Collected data
::::::::::

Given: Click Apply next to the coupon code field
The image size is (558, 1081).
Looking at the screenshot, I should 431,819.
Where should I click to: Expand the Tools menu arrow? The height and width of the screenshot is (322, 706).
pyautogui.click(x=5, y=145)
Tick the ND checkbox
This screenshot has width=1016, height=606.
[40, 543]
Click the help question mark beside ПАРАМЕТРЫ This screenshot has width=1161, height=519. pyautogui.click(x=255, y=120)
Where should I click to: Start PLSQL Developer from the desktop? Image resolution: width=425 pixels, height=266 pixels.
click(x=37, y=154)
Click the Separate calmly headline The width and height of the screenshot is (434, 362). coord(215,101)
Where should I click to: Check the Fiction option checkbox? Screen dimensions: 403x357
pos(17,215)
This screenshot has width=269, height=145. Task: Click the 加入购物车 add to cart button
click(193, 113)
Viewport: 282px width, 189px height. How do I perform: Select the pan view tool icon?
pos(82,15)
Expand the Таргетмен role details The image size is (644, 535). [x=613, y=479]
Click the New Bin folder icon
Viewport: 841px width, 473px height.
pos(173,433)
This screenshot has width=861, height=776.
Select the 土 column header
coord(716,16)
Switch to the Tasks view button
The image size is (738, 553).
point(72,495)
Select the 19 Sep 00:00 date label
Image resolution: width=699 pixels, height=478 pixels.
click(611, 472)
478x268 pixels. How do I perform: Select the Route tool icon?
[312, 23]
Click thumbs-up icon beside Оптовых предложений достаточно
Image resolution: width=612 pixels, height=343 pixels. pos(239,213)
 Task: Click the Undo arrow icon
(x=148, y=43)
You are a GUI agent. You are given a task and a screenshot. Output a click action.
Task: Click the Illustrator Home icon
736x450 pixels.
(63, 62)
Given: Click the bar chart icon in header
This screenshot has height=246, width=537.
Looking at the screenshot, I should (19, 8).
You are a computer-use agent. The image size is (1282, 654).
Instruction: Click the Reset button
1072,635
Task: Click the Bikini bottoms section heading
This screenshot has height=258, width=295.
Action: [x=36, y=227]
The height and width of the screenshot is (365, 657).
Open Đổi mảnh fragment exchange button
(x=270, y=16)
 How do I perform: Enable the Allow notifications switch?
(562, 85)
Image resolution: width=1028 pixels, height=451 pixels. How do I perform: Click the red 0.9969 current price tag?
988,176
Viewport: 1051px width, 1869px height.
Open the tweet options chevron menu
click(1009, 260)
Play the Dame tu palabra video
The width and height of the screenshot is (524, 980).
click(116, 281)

::::::::::

=== DIRECTIONS ===
Using the data above, report the number of lines that contain the string "agent", and only that number.

=== EXERCISE RESULT ===
2